After finding the line that contains "Sort by the Requests column arrow", reproduce it and each line below it through the end of the listing, exactly, with nothing added.

######

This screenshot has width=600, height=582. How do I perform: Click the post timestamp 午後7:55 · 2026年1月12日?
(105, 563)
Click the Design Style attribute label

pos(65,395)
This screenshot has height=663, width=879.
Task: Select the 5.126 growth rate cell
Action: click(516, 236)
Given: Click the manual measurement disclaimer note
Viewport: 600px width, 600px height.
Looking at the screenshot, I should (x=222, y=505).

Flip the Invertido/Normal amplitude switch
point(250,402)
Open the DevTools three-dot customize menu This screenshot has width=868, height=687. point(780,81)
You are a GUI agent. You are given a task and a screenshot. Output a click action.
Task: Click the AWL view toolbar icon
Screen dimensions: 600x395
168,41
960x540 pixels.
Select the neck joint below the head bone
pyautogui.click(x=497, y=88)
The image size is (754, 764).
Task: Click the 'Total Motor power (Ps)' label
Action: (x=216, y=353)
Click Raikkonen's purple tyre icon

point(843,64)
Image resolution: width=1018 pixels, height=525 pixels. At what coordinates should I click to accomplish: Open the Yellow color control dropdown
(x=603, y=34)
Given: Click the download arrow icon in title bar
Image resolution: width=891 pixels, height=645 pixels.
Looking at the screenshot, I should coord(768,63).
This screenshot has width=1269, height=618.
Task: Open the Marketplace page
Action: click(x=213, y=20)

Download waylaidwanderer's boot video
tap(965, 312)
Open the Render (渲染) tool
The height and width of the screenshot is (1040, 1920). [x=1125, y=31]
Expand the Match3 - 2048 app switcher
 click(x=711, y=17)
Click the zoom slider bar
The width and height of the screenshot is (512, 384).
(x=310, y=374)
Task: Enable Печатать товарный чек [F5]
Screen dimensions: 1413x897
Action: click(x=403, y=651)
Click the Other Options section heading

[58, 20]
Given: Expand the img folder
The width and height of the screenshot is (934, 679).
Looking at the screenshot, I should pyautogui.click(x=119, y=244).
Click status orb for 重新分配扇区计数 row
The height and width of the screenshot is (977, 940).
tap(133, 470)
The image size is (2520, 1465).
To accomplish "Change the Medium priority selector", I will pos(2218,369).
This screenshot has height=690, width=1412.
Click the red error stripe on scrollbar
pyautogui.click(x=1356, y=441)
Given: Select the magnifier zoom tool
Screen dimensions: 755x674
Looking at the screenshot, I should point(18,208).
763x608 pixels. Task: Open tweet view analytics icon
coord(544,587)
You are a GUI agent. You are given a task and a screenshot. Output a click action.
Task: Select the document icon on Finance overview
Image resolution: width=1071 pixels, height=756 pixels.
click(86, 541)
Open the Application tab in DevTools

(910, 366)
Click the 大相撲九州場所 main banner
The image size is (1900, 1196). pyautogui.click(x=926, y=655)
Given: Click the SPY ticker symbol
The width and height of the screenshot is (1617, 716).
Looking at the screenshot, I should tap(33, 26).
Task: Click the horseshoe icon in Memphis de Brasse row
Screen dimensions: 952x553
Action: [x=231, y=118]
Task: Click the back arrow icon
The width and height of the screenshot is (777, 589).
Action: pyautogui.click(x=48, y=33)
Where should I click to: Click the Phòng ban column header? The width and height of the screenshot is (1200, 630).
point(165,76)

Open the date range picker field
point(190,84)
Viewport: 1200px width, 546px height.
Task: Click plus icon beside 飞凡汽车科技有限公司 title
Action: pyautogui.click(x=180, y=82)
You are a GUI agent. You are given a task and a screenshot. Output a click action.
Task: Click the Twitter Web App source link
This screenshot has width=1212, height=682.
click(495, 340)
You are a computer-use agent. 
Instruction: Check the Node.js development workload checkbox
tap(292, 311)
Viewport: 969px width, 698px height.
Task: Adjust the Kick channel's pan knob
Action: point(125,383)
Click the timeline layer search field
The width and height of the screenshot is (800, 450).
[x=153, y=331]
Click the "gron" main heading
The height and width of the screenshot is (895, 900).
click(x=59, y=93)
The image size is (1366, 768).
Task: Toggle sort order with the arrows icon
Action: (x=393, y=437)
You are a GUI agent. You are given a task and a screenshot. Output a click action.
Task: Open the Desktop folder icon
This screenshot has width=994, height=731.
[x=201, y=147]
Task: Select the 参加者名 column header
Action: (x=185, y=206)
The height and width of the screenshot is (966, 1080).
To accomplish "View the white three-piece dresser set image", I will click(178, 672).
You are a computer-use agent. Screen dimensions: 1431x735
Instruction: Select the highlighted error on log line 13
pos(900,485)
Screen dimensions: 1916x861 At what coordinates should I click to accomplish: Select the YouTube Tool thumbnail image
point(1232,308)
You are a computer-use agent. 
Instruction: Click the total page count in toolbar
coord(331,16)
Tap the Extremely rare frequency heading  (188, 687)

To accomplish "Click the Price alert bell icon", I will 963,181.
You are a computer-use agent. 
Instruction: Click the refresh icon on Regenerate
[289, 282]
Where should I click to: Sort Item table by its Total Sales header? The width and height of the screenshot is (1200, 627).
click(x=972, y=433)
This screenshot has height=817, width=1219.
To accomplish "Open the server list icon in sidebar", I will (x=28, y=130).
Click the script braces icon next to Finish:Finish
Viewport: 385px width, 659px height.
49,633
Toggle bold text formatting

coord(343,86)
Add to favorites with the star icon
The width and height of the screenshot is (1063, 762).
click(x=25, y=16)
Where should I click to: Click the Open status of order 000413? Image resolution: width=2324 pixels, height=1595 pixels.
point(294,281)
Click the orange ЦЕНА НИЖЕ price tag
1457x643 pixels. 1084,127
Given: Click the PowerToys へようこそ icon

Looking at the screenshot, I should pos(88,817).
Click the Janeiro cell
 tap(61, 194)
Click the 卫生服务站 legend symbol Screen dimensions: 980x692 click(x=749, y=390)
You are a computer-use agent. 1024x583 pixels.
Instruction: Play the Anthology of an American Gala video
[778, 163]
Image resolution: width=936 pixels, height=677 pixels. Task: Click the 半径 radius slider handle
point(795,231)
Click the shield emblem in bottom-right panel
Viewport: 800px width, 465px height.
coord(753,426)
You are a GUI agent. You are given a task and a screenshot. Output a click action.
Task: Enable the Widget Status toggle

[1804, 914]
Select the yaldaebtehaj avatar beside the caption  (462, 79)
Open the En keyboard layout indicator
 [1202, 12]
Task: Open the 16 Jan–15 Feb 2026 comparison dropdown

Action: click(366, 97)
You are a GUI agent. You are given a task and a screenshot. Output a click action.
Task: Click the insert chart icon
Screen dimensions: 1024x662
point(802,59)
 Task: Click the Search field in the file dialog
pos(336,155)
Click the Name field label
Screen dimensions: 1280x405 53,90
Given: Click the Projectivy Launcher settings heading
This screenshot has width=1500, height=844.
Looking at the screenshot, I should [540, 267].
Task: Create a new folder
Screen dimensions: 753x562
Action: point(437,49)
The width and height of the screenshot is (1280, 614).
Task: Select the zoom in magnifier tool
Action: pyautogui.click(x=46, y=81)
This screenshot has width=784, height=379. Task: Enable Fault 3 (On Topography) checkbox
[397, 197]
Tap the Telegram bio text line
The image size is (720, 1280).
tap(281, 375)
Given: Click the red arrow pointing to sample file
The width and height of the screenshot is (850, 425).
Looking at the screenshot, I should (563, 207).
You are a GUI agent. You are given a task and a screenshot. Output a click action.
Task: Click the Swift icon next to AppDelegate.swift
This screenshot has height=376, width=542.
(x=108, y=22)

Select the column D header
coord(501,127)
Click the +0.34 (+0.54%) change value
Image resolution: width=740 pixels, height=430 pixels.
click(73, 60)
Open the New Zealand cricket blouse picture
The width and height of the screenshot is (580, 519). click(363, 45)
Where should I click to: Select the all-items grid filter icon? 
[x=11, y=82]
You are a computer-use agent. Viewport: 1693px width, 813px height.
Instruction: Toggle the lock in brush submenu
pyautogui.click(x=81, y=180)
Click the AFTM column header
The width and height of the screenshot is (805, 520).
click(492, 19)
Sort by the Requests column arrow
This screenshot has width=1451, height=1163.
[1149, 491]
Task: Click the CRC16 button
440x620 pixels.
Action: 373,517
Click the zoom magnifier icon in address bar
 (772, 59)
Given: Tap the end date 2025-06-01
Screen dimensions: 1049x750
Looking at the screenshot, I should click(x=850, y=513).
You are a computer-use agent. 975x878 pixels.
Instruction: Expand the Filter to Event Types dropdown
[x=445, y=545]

######

● **Exercise output**:
Sort by the Requests column arrow
This screenshot has width=1451, height=1163.
[1149, 491]
Task: Click the CRC16 button
440x620 pixels.
Action: 373,517
Click the zoom magnifier icon in address bar
 (772, 59)
Given: Tap the end date 2025-06-01
Screen dimensions: 1049x750
Looking at the screenshot, I should click(x=850, y=513).
You are a computer-use agent. 975x878 pixels.
Instruction: Expand the Filter to Event Types dropdown
[x=445, y=545]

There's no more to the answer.